Fachbereich Veterinärmedizin



    In utero and lactational exposures to low doses of polybrominated diphenyl ether-47 alter the reproductive system and thyroid gland of female rat offspring (2008)

    Zeitschriftenartikel / wissenschaftlicher Beitrag
    Talsness, Chris E
    Kuriyama, Sergio N
    Sterner-Kock, Anja
    Schnitker, Petra
    Wichert Grande, Simone
    Shakibaei, Mehdi
    Andrade, Anderson
    Grote, Konstanze
    Chahoud, Ibrahim
    Environmental health perspectives; 116(3) — S. 308–314
    ISSN: 0091-6765
    DOI: 10.1289/ehp.10536
    Pubmed: 18335096
    Institut für Tierpathologie

    Robert-von-Ostertag-Str. 15
    Gebäude 12
    14163 Berlin
    +49 30 838 62450

    Abstract / Zusammenfassung

    Polybrominated diphenyl ethers (PBDEs) are capable of disrupting thyroid hormone homeostasis. PBDE-47 (2,2',4,4'-tetrabromodiphenyl ether) is one of the most abundant congeners found in human breast adipose tissue and maternal milk samples.

    We evaluated the effects of developmental exposure to low doses of PBDE-47 on the female reproductive system.

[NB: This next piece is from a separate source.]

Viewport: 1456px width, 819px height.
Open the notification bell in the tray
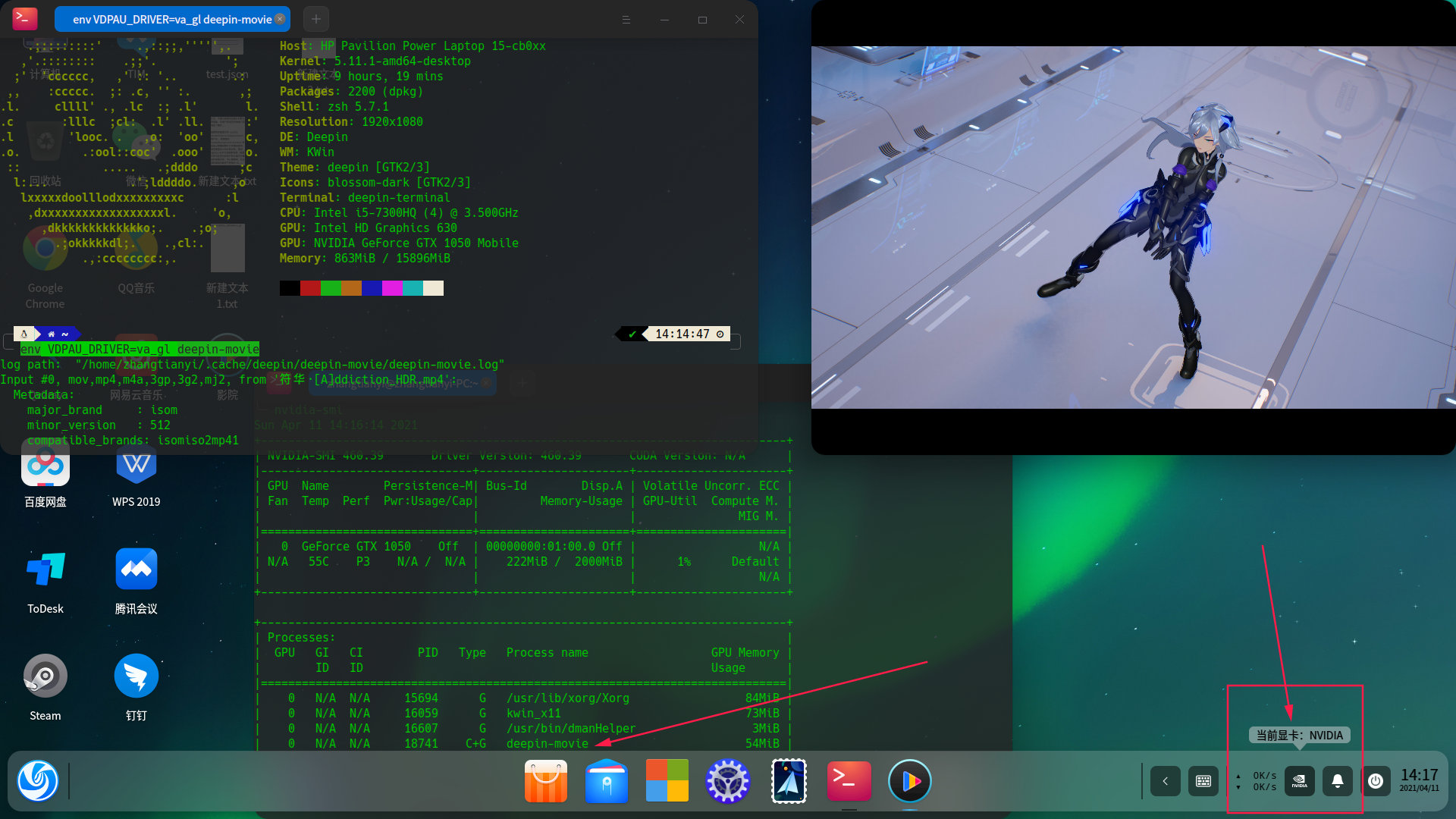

    Pregnant Wistar rats were administered vehicle (peanut oil) or PBDE-47 [140 or 700 microg/kg body weight (bw)] on gestation day (GD) 6, or 5 mg 6-n-propyl-2-thiouracil (PTU)/L in the drinking water from GD7 through postnatal day (PND) 21.

    In female offspring sacrificed on PND38, there was a significant decrease in ovarian weight after exposure to PTU or 140 microg/kg PBDE-47. Alterations in folliculogenesis were apparent: we observed a decrease in tertiary follicles and serum estradiol concentrations in the offspring exposed to either PTU or 700 microg/kg PBDE-47. PTU exposure also resulted in a decrease in primordial follicles. On PND100, persistent effects on the thyroid glands included histologic and morphometric changes after exposure to either PTU or PBDE-47. No relevant changes in reproductive indices were observed after mating the exposed F1 females with nontreated males.

    Administration of PBDE-47 at doses relevant to human exposure led to changes in the rat female reproductive system and thyroid gland.